You can get aggregated results by using the following commands.

Command	Desc.
passive_dns	Passive DNS lookup with CIRCL passive DNS, PassiveTotal, SecurityTrails and VirusTotal
passive_ssl	Passive SSL lookup with CIRCL passive SSL and PassiveTotal
reverse_whois	Revese Whois lookup with PassiveTotal and SecurityTrails
sha256	SHA256 hash search with BinaryEdge and Censys

Example usages

# Censys lookup for PANDA C2
$ mihari censys '("PANDA" AND "SMAdmin" AND "layui")' --title "PANDA C2"
{
  "title": "PANDA C2",
  "description": "query = (\"PANDA\" AND \"SMAdmin\" AND \"layui\")",
  "artifacts": [
    "154.223.165.223",
    "154.194.2.31",
    "45.114.127.119",
    "..."
  ],
  "tags": []
}

# VirusTotal passive DNS lookup of a FAKESPY host
$ mihari virustotal "jppost-hi.top" --title "FAKESPY host passive DNS results"
{
  "title": "FAKESPY host passive DNS results",
  "description": "indicator = jppost-hi.top",
  "artifacts": [
    "185.22.152.28",
    "192.236.200.44",
    "193.148.69.12",
    "..."
  ],
  "tags": []
}

# You can pass a "defanged" indicator as an input
$ mihari virustotal "jppost-hi[.]top" --title "FAKESPY host passive DNS results"

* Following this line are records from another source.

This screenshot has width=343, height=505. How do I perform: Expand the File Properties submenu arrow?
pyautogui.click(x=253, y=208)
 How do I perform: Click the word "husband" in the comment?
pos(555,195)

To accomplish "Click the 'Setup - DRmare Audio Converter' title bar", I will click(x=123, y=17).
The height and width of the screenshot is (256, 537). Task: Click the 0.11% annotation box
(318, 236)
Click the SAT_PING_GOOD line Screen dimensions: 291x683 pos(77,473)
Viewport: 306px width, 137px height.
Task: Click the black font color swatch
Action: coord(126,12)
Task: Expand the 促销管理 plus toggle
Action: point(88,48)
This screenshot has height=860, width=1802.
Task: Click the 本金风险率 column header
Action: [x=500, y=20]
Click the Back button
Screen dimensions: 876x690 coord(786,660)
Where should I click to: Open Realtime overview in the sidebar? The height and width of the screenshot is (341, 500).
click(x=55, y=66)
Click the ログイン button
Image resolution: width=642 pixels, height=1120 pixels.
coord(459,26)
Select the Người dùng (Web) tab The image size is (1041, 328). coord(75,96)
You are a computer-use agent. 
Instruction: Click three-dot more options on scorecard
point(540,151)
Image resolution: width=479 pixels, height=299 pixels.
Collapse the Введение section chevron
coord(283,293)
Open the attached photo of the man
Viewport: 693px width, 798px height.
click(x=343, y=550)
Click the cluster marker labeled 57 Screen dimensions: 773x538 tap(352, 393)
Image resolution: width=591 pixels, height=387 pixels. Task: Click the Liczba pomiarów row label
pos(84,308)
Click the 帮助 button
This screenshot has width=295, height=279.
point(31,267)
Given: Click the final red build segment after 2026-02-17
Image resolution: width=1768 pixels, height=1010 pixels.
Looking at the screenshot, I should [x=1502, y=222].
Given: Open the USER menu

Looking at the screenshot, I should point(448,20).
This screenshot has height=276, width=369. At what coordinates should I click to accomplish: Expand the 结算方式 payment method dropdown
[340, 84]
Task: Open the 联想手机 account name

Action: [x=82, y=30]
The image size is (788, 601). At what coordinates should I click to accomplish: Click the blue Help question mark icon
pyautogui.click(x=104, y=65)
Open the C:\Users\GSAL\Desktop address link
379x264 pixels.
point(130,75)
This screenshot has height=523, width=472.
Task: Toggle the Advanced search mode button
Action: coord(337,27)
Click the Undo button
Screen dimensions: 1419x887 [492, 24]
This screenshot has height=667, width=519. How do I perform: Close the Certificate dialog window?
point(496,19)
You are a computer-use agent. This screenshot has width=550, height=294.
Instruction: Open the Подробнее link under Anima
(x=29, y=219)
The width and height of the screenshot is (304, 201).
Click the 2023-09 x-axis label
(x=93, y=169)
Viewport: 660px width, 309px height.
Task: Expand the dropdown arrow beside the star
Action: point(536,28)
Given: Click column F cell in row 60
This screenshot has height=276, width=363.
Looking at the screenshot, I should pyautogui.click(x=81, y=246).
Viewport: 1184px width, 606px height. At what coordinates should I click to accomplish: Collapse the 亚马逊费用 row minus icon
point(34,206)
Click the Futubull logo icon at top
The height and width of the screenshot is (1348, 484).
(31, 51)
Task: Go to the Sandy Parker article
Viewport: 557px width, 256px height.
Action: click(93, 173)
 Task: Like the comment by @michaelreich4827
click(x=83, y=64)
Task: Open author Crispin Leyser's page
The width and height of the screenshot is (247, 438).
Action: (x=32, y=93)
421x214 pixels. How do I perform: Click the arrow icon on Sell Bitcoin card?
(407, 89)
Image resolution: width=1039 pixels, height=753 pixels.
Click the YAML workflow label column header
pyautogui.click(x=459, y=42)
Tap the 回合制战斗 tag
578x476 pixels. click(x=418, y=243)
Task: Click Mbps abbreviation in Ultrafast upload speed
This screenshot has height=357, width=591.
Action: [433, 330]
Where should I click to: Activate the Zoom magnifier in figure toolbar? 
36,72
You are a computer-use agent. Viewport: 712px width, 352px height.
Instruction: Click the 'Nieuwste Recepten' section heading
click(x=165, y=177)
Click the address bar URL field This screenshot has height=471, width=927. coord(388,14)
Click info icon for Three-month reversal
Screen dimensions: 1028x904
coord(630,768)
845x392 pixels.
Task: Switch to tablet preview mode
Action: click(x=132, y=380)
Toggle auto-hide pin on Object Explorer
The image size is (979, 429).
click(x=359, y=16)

# SecurityTrails domain feed lookup for finding (possibly) Apple phishing websites
mihari securitytrails_domain_feed "apple-" --type new
{
  "title": "SecurityTrails domain feed lookup",
  "description": "Regexp = /apple-/",
  "artifacts": [
    "apple-sign.online",
    "apple-log-in.com",
    "apple-locator-id.info",
    "..."
  ],
  "tags": []
}

Import from JSON

echo '{ "title": "test", "description": "test", "artifacts": ["1.1.1.1", "github.com", "2.2.2.2"] }' | mihari import_from_json

The input is a JSON data should have title, description and artifacts key. tags key is an optional parameter.

{
  "title": "test",
  "description": "test",
  "artifacts": ["1.1.1.1", "github.com"],
  "tags": ["test"]
}

Key	Desc.	Required or optional
title	A title of an alert	Required
description	A description of an alert	Required
artifacts	An array of artifacts (supported data types: ip, domain, url, email, hash)	Required
tags	An array of tags	Optional

Configuration

All configuration is done via ENV variables.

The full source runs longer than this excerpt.